§ Directions: Go through the entries below and print, exactly, the lines starting at the one with "Where should I click to: Repost" and ending at the one with "Image resolution: width=1372", keeping both ends and no others.

§ Entries provided:
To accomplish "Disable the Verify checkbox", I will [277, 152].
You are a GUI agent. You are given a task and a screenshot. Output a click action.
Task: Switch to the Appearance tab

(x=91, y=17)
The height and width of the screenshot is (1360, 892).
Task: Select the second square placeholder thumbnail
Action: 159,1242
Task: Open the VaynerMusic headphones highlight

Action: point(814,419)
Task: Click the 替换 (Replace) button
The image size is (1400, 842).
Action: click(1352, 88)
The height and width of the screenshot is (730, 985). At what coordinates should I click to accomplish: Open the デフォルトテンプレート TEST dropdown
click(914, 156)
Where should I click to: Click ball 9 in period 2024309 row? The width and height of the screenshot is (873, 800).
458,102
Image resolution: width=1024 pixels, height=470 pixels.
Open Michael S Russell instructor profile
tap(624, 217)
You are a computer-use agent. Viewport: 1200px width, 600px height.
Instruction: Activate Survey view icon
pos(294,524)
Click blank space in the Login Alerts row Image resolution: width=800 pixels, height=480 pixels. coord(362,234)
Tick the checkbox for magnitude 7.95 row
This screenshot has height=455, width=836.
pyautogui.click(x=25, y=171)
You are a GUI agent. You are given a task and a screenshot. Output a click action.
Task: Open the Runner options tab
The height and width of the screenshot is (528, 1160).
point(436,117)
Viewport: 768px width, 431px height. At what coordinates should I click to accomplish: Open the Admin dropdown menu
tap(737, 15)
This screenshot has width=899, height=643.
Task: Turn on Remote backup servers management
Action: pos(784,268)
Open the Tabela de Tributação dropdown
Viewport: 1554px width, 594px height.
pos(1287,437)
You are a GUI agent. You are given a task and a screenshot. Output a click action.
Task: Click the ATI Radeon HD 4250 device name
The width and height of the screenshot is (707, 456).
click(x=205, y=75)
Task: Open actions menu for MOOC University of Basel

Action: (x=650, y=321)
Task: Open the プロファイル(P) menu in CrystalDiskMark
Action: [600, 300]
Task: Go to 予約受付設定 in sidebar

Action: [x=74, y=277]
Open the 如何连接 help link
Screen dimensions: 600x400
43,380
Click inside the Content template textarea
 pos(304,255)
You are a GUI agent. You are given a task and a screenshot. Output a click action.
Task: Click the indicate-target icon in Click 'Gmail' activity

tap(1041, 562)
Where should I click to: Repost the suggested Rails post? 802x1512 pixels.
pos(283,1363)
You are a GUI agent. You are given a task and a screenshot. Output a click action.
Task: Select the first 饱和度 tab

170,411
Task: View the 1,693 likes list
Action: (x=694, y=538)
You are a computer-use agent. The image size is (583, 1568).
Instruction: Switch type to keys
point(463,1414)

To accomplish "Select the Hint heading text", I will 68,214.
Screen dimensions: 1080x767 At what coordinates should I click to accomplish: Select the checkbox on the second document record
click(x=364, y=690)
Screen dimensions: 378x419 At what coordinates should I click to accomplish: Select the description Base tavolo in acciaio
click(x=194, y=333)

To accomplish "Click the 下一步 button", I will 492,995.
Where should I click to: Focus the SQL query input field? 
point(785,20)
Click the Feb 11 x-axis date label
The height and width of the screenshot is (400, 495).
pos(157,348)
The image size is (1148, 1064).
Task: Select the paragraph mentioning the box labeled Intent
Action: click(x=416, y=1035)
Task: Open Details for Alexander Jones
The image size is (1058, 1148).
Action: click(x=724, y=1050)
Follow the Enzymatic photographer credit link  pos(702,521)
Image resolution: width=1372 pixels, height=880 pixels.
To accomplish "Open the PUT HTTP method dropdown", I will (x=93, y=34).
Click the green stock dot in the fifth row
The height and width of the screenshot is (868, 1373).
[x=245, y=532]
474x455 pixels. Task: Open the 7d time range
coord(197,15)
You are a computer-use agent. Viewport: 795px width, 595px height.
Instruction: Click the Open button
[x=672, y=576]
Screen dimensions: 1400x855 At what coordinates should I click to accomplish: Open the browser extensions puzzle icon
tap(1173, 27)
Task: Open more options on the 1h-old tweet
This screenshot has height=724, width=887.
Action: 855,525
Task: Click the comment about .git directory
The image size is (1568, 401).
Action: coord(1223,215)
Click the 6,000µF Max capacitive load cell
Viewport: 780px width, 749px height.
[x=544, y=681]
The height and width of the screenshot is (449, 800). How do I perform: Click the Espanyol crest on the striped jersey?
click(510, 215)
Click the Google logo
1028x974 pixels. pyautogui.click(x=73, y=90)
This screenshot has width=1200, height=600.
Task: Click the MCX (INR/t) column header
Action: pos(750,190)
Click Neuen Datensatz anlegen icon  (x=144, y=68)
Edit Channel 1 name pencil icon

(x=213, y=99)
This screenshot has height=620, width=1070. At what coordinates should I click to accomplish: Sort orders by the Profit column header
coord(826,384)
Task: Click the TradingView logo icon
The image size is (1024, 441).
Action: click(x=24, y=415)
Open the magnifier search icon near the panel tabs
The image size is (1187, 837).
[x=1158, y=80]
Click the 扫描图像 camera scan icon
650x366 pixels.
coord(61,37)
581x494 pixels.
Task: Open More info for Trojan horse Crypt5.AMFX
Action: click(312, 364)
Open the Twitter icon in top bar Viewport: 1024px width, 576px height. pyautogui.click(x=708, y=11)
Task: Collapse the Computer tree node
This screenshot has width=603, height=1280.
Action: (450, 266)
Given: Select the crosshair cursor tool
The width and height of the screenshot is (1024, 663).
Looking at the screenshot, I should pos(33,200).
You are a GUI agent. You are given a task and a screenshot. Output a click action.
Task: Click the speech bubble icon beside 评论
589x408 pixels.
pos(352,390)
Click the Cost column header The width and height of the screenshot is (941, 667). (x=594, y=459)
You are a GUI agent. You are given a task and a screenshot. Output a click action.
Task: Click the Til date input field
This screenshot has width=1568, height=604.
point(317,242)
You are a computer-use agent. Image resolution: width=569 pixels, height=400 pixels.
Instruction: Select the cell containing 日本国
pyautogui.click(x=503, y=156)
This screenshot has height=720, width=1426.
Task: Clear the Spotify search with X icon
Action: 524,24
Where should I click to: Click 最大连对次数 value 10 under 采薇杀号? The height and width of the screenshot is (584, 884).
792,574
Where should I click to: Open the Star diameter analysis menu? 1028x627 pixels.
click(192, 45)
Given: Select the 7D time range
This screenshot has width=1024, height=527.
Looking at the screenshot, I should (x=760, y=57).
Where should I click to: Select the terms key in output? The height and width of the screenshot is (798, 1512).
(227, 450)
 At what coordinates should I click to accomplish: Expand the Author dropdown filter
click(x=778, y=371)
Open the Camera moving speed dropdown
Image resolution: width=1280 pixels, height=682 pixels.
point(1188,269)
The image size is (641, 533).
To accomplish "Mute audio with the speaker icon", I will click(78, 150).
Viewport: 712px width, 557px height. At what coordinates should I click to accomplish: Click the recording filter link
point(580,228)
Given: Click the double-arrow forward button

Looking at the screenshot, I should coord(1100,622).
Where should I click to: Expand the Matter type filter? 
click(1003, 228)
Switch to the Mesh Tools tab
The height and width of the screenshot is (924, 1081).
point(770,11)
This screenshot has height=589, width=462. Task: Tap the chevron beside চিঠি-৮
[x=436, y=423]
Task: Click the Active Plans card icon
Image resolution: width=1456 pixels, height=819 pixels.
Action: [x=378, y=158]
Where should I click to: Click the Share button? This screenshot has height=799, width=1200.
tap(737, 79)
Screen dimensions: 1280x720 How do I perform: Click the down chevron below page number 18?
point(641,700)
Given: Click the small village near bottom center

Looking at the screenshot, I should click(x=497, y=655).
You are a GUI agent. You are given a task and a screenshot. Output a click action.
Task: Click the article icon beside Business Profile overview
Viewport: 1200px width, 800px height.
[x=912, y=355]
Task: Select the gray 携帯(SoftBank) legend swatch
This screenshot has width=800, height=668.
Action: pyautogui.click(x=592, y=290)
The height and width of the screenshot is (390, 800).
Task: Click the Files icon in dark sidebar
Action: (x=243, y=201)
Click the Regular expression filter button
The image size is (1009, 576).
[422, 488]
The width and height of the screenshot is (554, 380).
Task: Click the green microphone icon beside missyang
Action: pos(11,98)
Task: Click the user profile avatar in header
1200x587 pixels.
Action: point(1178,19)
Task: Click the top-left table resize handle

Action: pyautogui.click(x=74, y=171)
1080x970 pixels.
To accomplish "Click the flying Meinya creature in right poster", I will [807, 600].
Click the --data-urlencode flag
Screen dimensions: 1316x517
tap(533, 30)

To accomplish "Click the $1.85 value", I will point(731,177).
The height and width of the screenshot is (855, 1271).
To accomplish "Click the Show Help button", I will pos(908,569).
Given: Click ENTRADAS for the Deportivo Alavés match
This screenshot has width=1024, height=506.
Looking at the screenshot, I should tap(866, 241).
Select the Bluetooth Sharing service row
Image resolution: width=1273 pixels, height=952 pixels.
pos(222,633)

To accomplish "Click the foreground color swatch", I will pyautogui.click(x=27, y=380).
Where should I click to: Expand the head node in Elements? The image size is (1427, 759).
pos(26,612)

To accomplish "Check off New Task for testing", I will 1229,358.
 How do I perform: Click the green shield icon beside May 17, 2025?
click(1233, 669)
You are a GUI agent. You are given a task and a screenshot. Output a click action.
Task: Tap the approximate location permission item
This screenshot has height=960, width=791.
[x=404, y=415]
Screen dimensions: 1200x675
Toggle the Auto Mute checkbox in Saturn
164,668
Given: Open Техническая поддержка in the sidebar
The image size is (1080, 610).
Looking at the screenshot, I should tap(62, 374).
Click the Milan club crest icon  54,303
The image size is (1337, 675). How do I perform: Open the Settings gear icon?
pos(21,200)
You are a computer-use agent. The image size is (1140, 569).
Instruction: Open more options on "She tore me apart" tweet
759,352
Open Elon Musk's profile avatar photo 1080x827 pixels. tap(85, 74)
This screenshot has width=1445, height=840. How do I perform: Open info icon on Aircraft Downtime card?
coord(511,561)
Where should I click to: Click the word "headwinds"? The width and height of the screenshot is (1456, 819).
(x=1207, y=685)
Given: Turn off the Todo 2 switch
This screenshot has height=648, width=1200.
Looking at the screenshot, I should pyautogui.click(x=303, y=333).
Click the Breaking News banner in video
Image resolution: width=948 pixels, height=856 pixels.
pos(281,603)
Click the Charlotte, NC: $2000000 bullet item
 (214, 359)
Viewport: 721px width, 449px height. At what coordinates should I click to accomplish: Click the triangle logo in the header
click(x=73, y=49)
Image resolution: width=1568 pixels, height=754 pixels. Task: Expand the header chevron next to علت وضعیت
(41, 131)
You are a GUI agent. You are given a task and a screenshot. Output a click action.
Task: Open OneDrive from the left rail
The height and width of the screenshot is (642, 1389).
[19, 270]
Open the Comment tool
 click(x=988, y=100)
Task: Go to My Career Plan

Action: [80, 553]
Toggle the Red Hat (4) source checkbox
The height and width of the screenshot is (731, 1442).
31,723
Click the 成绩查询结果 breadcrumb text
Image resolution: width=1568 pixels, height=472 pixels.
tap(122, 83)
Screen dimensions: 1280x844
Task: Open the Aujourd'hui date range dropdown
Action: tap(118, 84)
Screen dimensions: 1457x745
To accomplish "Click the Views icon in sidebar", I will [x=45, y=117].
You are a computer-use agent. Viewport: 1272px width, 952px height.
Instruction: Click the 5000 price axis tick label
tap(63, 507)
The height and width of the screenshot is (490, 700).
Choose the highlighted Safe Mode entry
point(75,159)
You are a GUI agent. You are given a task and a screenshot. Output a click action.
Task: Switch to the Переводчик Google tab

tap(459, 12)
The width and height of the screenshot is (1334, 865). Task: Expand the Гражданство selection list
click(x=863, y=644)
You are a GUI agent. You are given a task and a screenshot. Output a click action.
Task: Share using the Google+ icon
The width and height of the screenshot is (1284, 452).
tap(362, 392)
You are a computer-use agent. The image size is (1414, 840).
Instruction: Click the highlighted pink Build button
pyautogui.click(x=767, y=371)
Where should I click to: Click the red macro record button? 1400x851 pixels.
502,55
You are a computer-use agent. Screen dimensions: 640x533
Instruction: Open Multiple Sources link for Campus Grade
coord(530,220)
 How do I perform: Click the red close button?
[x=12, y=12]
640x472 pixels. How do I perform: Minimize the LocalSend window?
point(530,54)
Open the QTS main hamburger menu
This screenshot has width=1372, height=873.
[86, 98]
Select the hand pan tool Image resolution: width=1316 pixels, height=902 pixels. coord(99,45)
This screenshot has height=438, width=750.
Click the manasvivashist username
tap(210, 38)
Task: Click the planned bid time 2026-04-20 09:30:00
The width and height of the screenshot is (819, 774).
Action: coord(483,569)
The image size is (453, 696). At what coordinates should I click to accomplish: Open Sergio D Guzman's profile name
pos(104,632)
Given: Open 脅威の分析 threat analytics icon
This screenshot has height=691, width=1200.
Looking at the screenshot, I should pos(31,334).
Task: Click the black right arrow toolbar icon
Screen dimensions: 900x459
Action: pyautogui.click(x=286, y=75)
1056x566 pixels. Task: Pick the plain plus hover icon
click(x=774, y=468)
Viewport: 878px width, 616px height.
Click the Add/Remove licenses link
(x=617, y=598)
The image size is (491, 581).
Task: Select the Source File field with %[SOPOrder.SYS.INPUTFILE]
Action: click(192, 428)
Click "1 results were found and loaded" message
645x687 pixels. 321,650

§ Answer section:
Where should I click to: Repost the suggested Rails post? 802x1512 pixels.
pos(283,1363)
You are a GUI agent. You are given a task and a screenshot. Output a click action.
Task: Select the first 饱和度 tab

170,411
Task: View the 1,693 likes list
Action: (x=694, y=538)
You are a computer-use agent. The image size is (583, 1568).
Instruction: Switch type to keys
point(463,1414)

To accomplish "Select the Hint heading text", I will 68,214.
Screen dimensions: 1080x767 At what coordinates should I click to accomplish: Select the checkbox on the second document record
click(x=364, y=690)
Screen dimensions: 378x419 At what coordinates should I click to accomplish: Select the description Base tavolo in acciaio
click(x=194, y=333)

To accomplish "Click the 下一步 button", I will 492,995.
Where should I click to: Focus the SQL query input field? 
point(785,20)
Click the Feb 11 x-axis date label
The height and width of the screenshot is (400, 495).
pos(157,348)
The image size is (1148, 1064).
Task: Select the paragraph mentioning the box labeled Intent
Action: click(x=416, y=1035)
Task: Open Details for Alexander Jones
The image size is (1058, 1148).
Action: click(x=724, y=1050)
Follow the Enzymatic photographer credit link  pos(702,521)
Image resolution: width=1372 pixels, height=880 pixels.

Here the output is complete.